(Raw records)

....

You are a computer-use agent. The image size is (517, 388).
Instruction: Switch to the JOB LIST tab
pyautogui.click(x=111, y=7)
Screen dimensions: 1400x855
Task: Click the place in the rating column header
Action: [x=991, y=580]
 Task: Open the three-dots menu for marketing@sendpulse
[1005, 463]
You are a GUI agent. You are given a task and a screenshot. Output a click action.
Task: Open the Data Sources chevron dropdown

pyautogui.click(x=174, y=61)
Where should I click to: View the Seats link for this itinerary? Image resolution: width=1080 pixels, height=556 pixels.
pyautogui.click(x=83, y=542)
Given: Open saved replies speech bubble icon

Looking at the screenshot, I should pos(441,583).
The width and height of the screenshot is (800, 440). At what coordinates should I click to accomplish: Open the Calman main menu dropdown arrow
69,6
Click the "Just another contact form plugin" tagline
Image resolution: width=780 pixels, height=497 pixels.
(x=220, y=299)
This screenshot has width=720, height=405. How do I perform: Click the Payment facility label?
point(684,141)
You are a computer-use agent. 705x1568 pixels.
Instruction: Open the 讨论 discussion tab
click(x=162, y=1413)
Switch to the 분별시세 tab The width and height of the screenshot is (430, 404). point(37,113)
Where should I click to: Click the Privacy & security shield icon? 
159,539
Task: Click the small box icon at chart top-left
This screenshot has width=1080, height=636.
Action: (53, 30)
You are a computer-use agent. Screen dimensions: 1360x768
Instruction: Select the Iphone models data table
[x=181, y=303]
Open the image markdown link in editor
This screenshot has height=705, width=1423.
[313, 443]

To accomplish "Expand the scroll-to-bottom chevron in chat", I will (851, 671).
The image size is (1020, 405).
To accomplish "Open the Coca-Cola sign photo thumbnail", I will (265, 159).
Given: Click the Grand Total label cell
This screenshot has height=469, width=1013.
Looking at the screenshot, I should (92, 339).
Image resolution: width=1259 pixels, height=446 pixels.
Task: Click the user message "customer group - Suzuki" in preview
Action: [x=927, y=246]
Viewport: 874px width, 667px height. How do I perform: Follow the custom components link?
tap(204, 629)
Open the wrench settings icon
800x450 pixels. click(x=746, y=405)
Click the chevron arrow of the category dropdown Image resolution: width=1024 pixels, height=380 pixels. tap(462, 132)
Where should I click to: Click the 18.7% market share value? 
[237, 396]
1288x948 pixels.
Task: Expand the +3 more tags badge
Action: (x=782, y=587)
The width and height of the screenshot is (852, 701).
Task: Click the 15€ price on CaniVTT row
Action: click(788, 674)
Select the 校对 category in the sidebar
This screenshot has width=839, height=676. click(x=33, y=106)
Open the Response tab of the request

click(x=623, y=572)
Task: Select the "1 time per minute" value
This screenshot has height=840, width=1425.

....

**Problem requirements:** Can you copy out the lines starting with the line containing "Given: Open saved replies speech bubble icon" and going on through the line containing "Action: (53, 30)", both included, character for character?

**Result of the task:**
Given: Open saved replies speech bubble icon

Looking at the screenshot, I should pos(441,583).
The width and height of the screenshot is (800, 440). At what coordinates should I click to accomplish: Open the Calman main menu dropdown arrow
69,6
Click the "Just another contact form plugin" tagline
Image resolution: width=780 pixels, height=497 pixels.
(x=220, y=299)
This screenshot has width=720, height=405. How do I perform: Click the Payment facility label?
point(684,141)
You are a computer-use agent. 705x1568 pixels.
Instruction: Open the 讨论 discussion tab
click(x=162, y=1413)
Switch to the 분별시세 tab The width and height of the screenshot is (430, 404). point(37,113)
Where should I click to: Click the Privacy & security shield icon? 
159,539
Task: Click the small box icon at chart top-left
This screenshot has width=1080, height=636.
Action: (53, 30)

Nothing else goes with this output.